Yes, I do think something is seriously off with this vet. I don't know what to do. Now I am again scared to move him. I do know the tech that has been mostly caring for him has been doing a great job though and he seems to like my bird. I am actually going to speak to the vet I wanted to transfer him to tomorrow as well as the other 3rd vet (I have not spoken to yet) because this has gotten too complicated with what happened today.

Just incase anyone's curious, here's the report the vet FINALLY sent to me. I have now been able to send in all my documents/evidence to animal control authorities.

Next, the state attorney must be started with a case, I've just been too stressed about Rascal surviving to pursue going after this horrid woman to pay the rather very large vet bills I'm being hit with... but need to get that going also.

I have to get up early tomorrow, so I am forcing myself to hit the hay. I don't know what I would do without this forum. You guys are all awesome and super helpful. Thanks so much.

Sorry, I know the report is a little hard to read, but she put down wrong age for Rascal, he is not 3.... yet =) Other than that, I think she did good job on the report?


----------



## RexiesMuM

Very good report that will go along way when dealing with charges for this pet sitter . I hope she see's justice big time and is not allowed to own animals or sit animals again and jail time along with covering all the medical bills you are incuring why getting him better


----------



## Jaguar

Glad you got the letter. If you feel he's getting the care he needs at the current vet, don't stress him out with a move - but if the vet is going to refuse treatment and try to get you to take Rascal home early I would transfer elsewhere. 

I don't know a lot about kidney/renal failure in birds, but hopefully the residual damage is manageable with a low protein diet and such. Hoping for good news with the test results next week.


----------



## Colorguarder08

Also another thing to consider that the vet "had better things to do than get you your papers" until you mentioned switching.

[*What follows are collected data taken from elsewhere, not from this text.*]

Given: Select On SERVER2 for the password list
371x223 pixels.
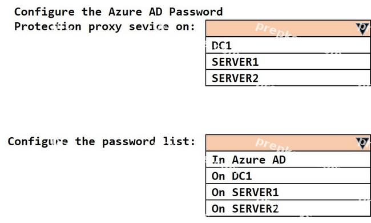Looking at the screenshot, I should coord(288,208).
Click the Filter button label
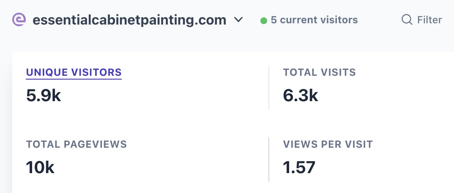Viewport: 454px width, 193px height. [x=429, y=19]
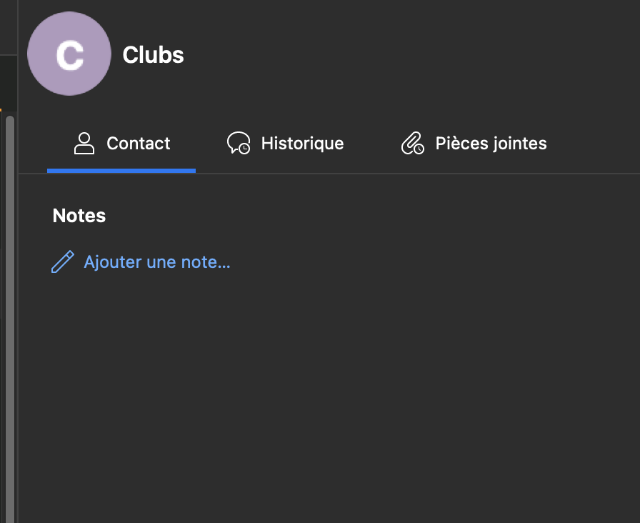Switch to the Contact tab
This screenshot has width=640, height=523.
tap(138, 144)
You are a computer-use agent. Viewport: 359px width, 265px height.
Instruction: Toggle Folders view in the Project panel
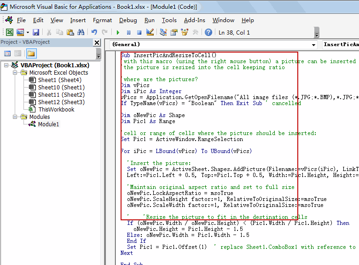(x=31, y=53)
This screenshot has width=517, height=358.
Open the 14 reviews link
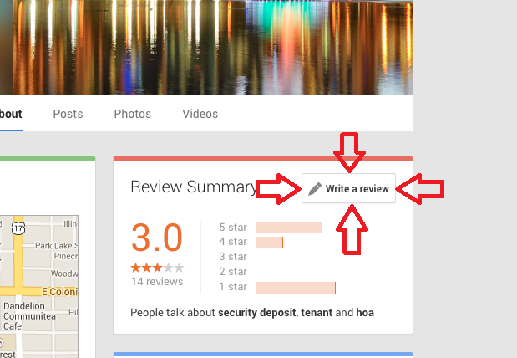(157, 282)
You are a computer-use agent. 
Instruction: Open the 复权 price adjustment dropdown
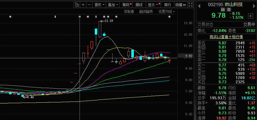point(99,4)
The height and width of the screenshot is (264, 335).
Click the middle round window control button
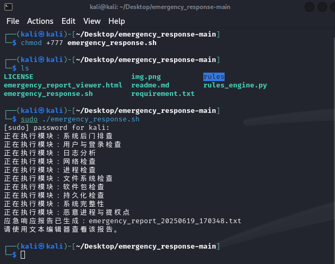click(322, 7)
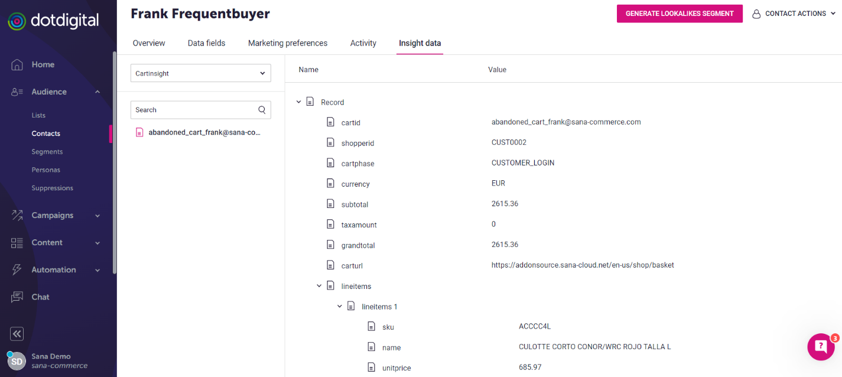Click the SD account avatar

tap(17, 361)
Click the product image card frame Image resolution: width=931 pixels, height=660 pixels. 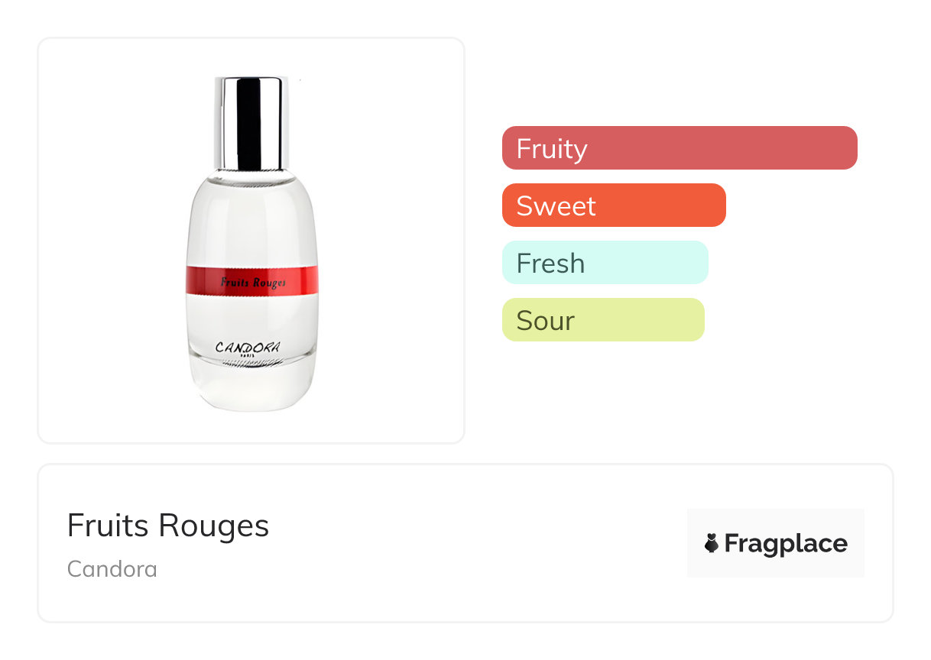(251, 241)
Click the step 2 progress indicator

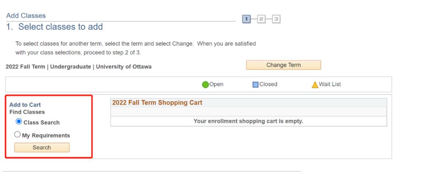click(261, 19)
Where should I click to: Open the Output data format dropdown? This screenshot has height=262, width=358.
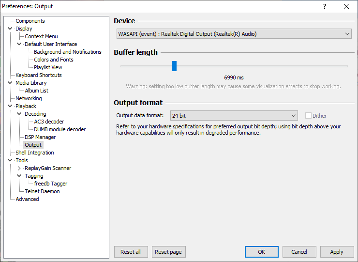click(234, 116)

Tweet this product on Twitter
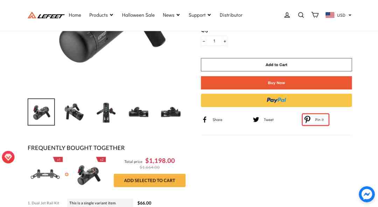[x=263, y=120]
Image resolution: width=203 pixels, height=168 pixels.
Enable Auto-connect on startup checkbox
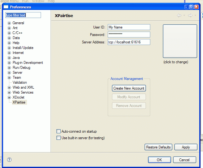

Those better things to do I will guarentee you that they involved nothing to do with any type of vet care for any of her patients.


----------



## Kiwi

It all depends on the factors of what's happening with him if you move him. Maybe the vet told you he was doing worse to keep you there for a while longer. The blood tests should show the results.

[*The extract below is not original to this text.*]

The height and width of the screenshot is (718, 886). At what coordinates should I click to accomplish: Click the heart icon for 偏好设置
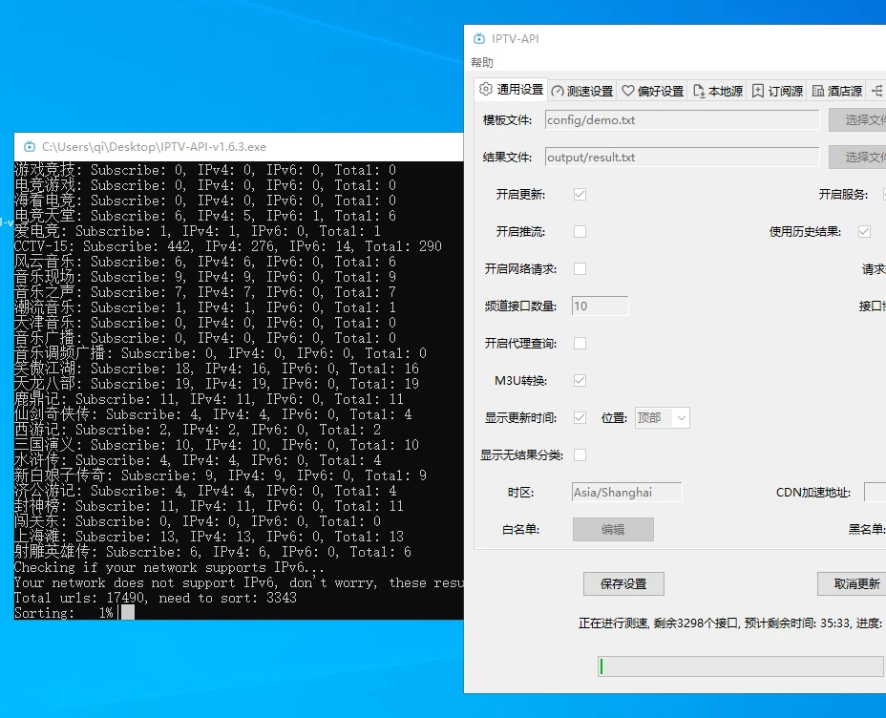[627, 91]

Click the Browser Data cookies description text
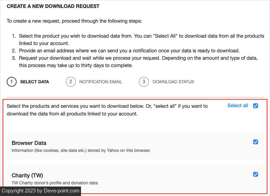coord(81,150)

How are the 3rd vet's credentials? If they're better go with them. I don't like this vet, she's kind of shady even if she's doing a good job. It's not right for her to completely blow you off until your boss calls her. That's not a good vet.

If his tests are good that would probably be the time to move him if you're going to. If the drive is short and you cover him with a blanket, I think he could handle it. I'd ask them to make sure that they have a bird incubator, fluids, medicine, and all the other treatments he is on right now ready before you transfer him though. Otherwise he would do worse when you got him there and he has to wait for it.

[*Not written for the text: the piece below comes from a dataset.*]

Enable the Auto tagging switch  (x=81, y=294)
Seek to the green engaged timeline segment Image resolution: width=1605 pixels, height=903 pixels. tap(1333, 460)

You definitely deserve some sleep! I hope Rascal is doing better tomorrow.


----------



## CloudySkies

I don't get what is wrong with the "nice" avian vet... I'm not finding anything online, but I haven't really dug deeply. I'd definitely be tempted to move him because you have to be able to trust the doctor to make the correct decisions and to not only listen to what you're saying but actually hear what you're saying and this current vet fails on all three counts by my vote. I only think you should put up with that when you have no other choice, but you clearly have other choices and the "nice" vet looks like a fine option to me. 

BUT.

You're about to leave town and he is settled where he is. Also, the tech is the one doing most of his care and I'm assuming he's there full time and that kind of consistency is worth its weight in gold. Also, no stressful move to worry about (although 5 miles away I don't think is in any way a deal breaker).

So I guess, if it were me, I'd have him stay where he is for now but with plans to immediately move him to the new place should one more funky, unacceptable thing happen. I would definitely keep a line of communication open with the "nice" vet, but low key so you don't burn a bridge by asking for tons of "free" advice, you know?

I don't know if any of that is helpful but you're spinning in circles and I know that when I do that, I really rely heavily on opinions of others just to get me started down a certain road until I feel my feet back under me and am able to feel confident with my own decions. So that's my two cents.

Oh, and go Rascal! I wish he could get some basic labs done sooner than later because yes, those lab results you posted were old and were from when he was clearly in crisis. He's looking and acting so much better now, so I think his labs could now paint a different picture.

I don't know diddly about bird anatomy and physiology, but I do know that a common sense approach that is widely accepted is to look at the patient rather than just the lab values. Rascal's old as dirt lab values say he's a very sick bird but Rascal himself, today, is saying he's a bird on the mend. Obviously that can change and no one can predict the future, but I think there is a lot of value in trusting what you are seeing with the bird himself instead of the numbers on a sheet of paper (especially when those numbers are from his absolute sickest time!), you know?


----------



## Colorguarder08

CloudySkies said:


> I don't know diddly about bird anatomy and physiology, but I do know that a common sense approach that is widely accepted is to look at the patient rather than just the lab values. Rascal's old as dirt lab values say he's a very sick bird but Rascal himself, today, is saying he's a bird on the mend. Obviously that can change and no one can predict the future, but I think there is a lot of value in trusting what you are seeing with the bird himself instead of the numbers on a sheet of paper (especially when those numbers are from his absolute sickest time!), you know?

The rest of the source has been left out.